Assigned task 1: In the text about a family with a stay-at-home father, why do the parents take their children to church? Answer in one to three sentences.
Assigned task 2: Write out the passage of the text about a family with a stay-at-home father from "So to all the" up to and including "find your place.".

*** Text provided ***

He is with the kids in their growing years. I sometimes envy Jorge’s time with the children. I feel a slight pinch of jealousy when the kids are sick and they go to him for comfort instead of me. Or when Troy chooses to snuggle close to him at night instead of close to me. Being home gave him the opportunity to see the children’s first step they took, hear the first word they said which was obviously “dada”.
He had time to teach them how to ride the bike, how to read and color and draw. His presence at home and his constant involvement in their daily lives has molded these kids into what they are now and will continue to mold them into what they are going to be as adults.
We can vacation anytime. I only work 4 days a week, and my weekend off is 4 days in a row every 2 weeks. With Jorge at home, we can just take off to a weekend getaway or vacation during summer break or we can do an impromptu day trip to wherever we like without worrying about his schedule. We love to travel and explore places and we want for the children to develop the love for traveling. We want to fill our memory banks with experiences so we can all look back to the times when we did stuff together as a family.
Since I work nights and Jorge is home, we also can go to church every Saturday as a family. It is very important for us to teach our kids about God, and church and religion because we believe it is our ultimate duty as parents to bring our children to God. Our children may choose a different path when they become adults, but as kids, we take them to church and introduce them to our faith.
We lessened our family stress level. With this set up, we have less stress on our family life, family schedule and on our marriage. We don’t have to juggle two jobs and two parent schedules. Jorge can focus on our children and family while I focus on my job and family’s well being as well. In this fast paced world of USA, we have a very laid back lifestyle.
We don’t have to rush to meet schedules. I only work eight hours and when I go home, my job and the stress from my job stays at my work place. I do have to work some extra shifts or extended hours if I choose to and if the need arises. But most often, I am at home at day time, and at work four times a week at night.
Jorge and me are focused on our number one priority, and that is to have a happy and peaceful family living. We are very blessed and very fortunate to have one income and be able to meet our family’s financial needs. We don’t own fancy and expensive things, we don’t throw elaborate birthday parties. We always tell our children we only have enough to meet our needs and to travel too and to help some family at home in the Philippines when needed.
At some point, when the kids are older and more independent, Jorge will have to go out and expand his horizons professionally. I have no doubt he will find his own place in the workforce with his education and skills. But for now, our children need him at home and I need him to be home.
And there is no amount of money in the world can ever replace the balance we have at home, the peace and happiness we enjoy, with our four beautiful children…Unless of course we win the lottery! And then we can just both stay home and enjoy our family!
So to all the dads out there who found the value of staying home to take care of your family, know that us moms are proud of you and that we value the sacrifice you are making for your children and for your wife. And even if we moms are the ones bringing home the money, we can’t do this without your sacrifice, love and support. And remember that this will not last forever, and these children will grow up and be independent, and you can then go back into the world and find your place.
Thank you daddy Jorge! You are the greatest!

*** End of Text provided ***
*** Records ***

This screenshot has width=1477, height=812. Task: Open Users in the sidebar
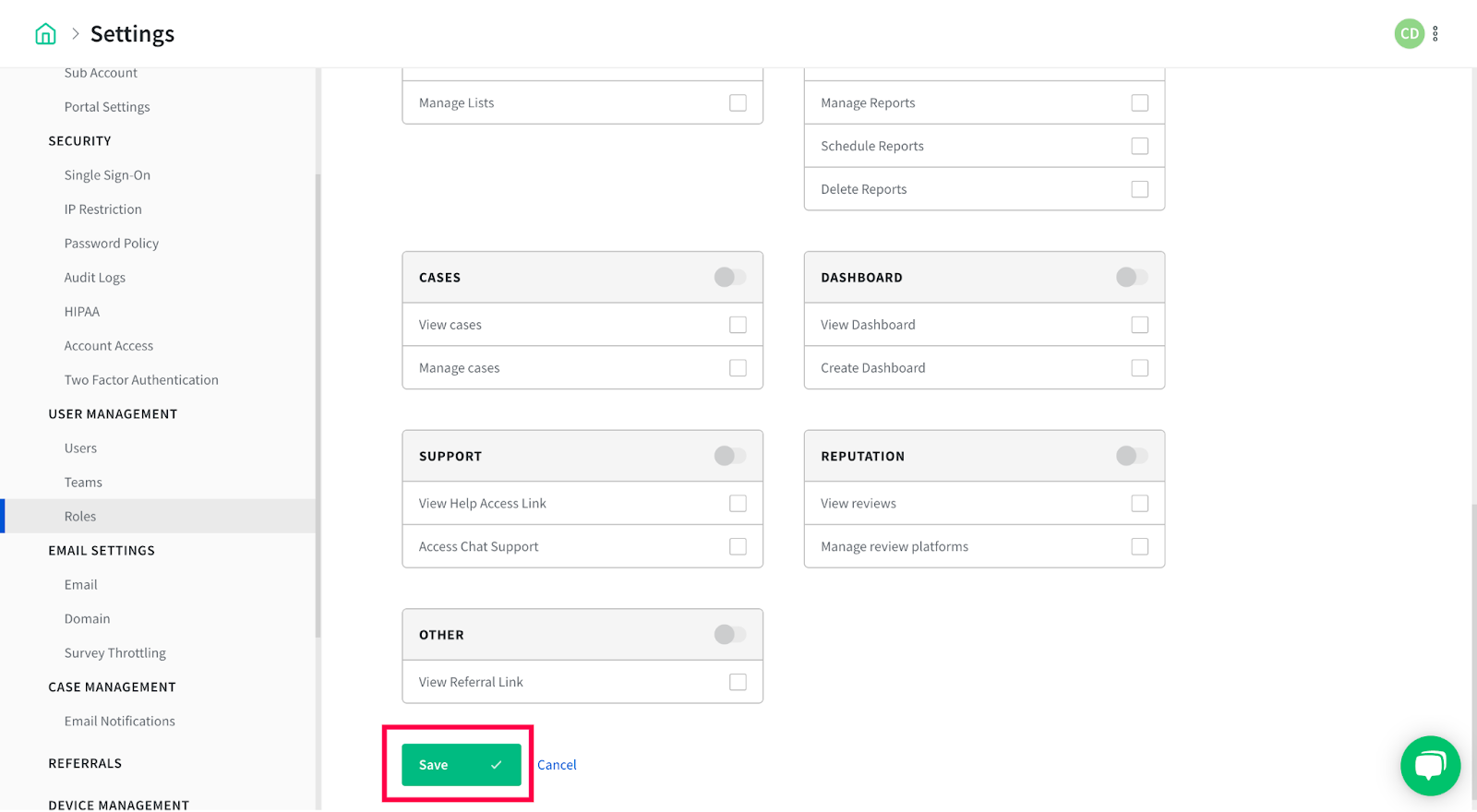[x=80, y=448]
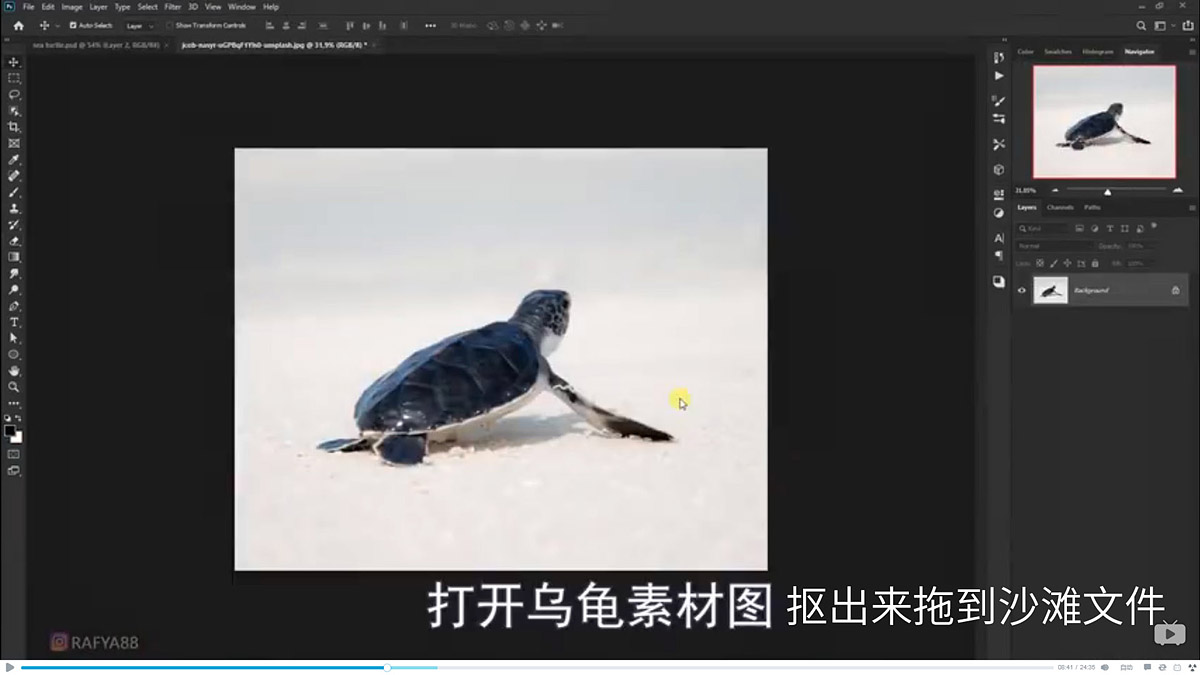Image resolution: width=1200 pixels, height=675 pixels.
Task: Hide the Background layer visibility
Action: click(1021, 291)
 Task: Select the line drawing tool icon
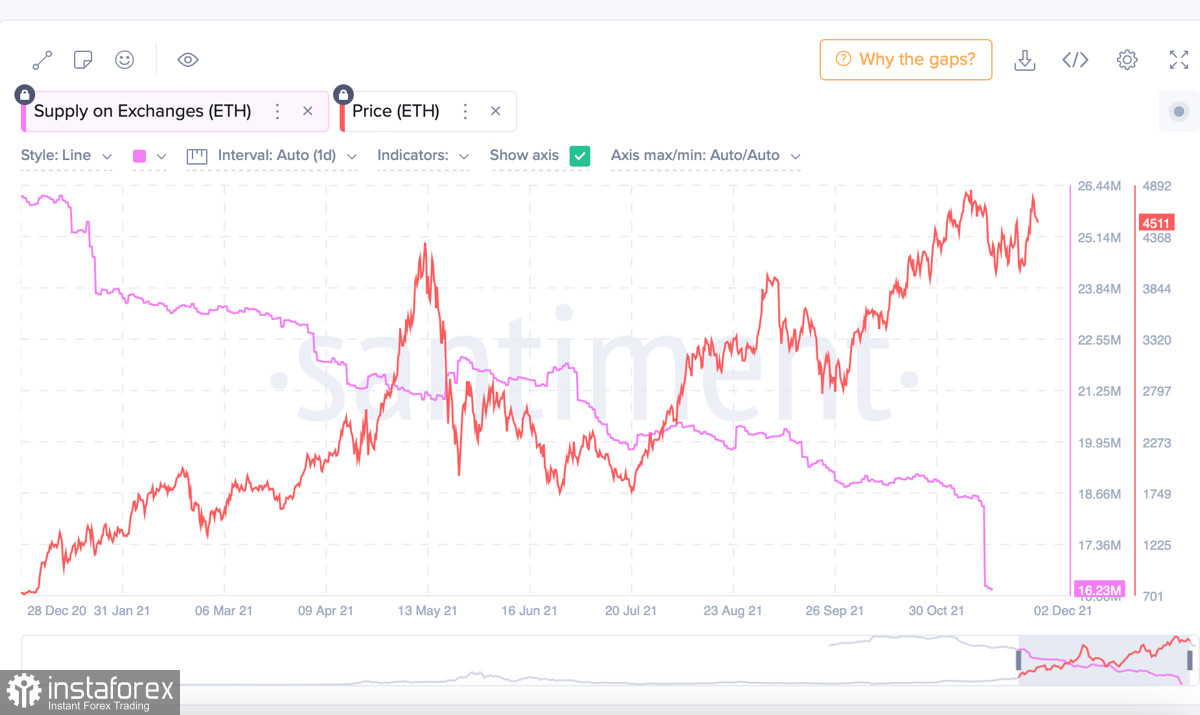point(42,60)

*** End of Records ***

Expected answer 1: They believe it is their ultimate duty as parents to bring their children to God. Teaching the kids about God, church and religion is very important to them, so while the children are young they take them to church and introduce them to their faith.

Expected answer 2:
So to all the dads out there who found the value of staying home to take care of your family, know that us moms are proud of you and that we value the sacrifice you are making for your children and for your wife. And even if we moms are the ones bringing home the money, we can’t do this without your sacrifice, love and support. And remember that this will not last forever, and these children will grow up and be independent, and you can then go back into the world and find your place.